2. Verfahren nach Anspruch 1, dadurch gekennzeichnet, daß man:
  • a) den Preßrückstand 2- bis 4mal, vorzugsweise 3mal, je ½ bis 1½, vorzugsweise 1 Stunde lang mit wasserfreiem Äthylacetat, vorzugsweise bei 75°C und im Verhältnis 1 : 10, unter kräftigem Rühren extrahiert und die extrahierte Droge abtrennt,
  • b) entweder die vereinigten Äthylacetatextrakte bei 40 bis 55°C, vorzugsweise 50°C, im Vakuum bei 15 mbar eindampft, den Eindampfungsrückstand a) durch dreimalige 10- bis 20minütige, vorzugsweise 15minütige, Fest-flüssig-Extraktion mit Petroläther (Siedebereich 60/70°C), vorzugsweise im Verhältnis 1 : 20, entfettet, oder
  • b′) den Eindampfungsrückstand a) in der 6- bis 10fachen, vorzugsweise 8fachen, Gewichtsmenge Methanol auflöst, die ungelöst verbleibenden Bestandteile abtrennt, durch dreimalige 10- bis 20minütige, vorzugsweise 15minütige, Flüssig-flüssig-Extraktion mit Petroläther (Siedebereich 60/70°C), vorzugsweise im Verhältnis 1 : 2, entfettet.
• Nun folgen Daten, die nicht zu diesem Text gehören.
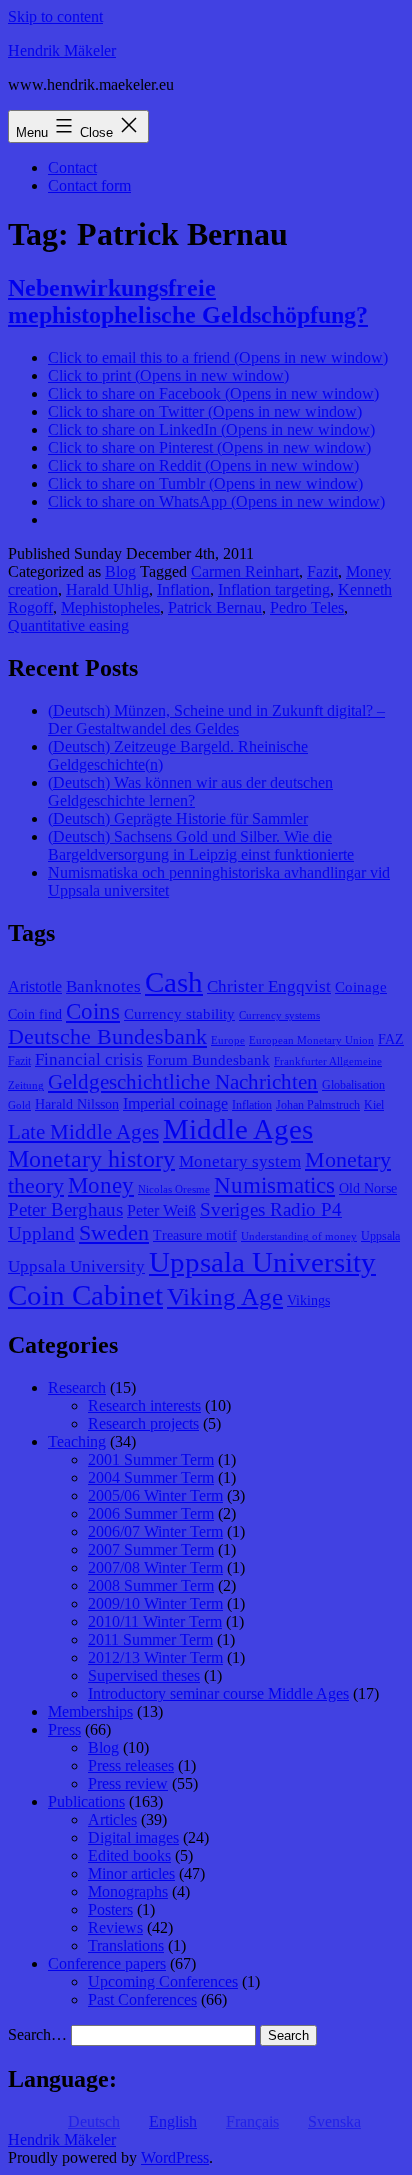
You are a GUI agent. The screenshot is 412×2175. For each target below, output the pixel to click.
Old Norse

  • c) entweder den entfetteten Rückstand b) in der 6- bis 10fachen, vorzugsweise 8fachen, Gewichtsmenge Methanol auflöst und die ungelöst verbleibenden Bestandteile abtrennt, oder
  • c′) die entfettete methanolische Lösung b′) vom Petroläther abtrennt,
  • d) der methanolischen Lösung c) oder c′) Chloroform und Wasser in jeweils der gleichen Volumenmenge zusetzt und das Gemisch ca. 15 Minuten kräftig rührt und abdekantiert,
  • e) die Chloroformphase 5mal mit Methanol und Wasser im Volumenverhältnis 1 : 1 : 1 je ca. 15 Minuten unter kräftigem Rühren mischt und anschließend die Chloroformphase abtrennt,
  • f) die vereinigten wäßrig-methanolischen Phasen bei 30 bis 50°C, vorzugsweise 40°C, im Vakuum bei 15 mbar eindampft,
  • g) den eingedampften Rückstand mit Methanol im Verhältnis 1 : 4 bis 1 : 6, vorzugsweise 1 : 5, suspendiert, und die Suspension in die 8- bis 12fache, vorzugsweise 10fache, Volumenmenge Wasser einrührt sowie nach Zentrifugieren den Niederschlag mehrfach mit Wasser nachwäscht,
  • h) den Niederschlag 20 bis 30, vorzugsweise 24 Stunden, bei 30 bis 50°C vorzugsweise 40°C, im Vakuum bei 10 mbar trocknet, anschließend vermahlt und das vermahlene Produkt ebenfalls bei 30 bis 50°C, vorzugsweise 40°C, im Vakuum bei 10 mbar nachtrocknet.
3. Silymarin (Silymarin I-IV) mit mindestens 90prozentiger Reinheit, erhältlich gemäß Anspruch 1 oder 2.
4. Verwendung des Silymarins nach Anspruch 3 zur Behandlung von Lebererkrankungen.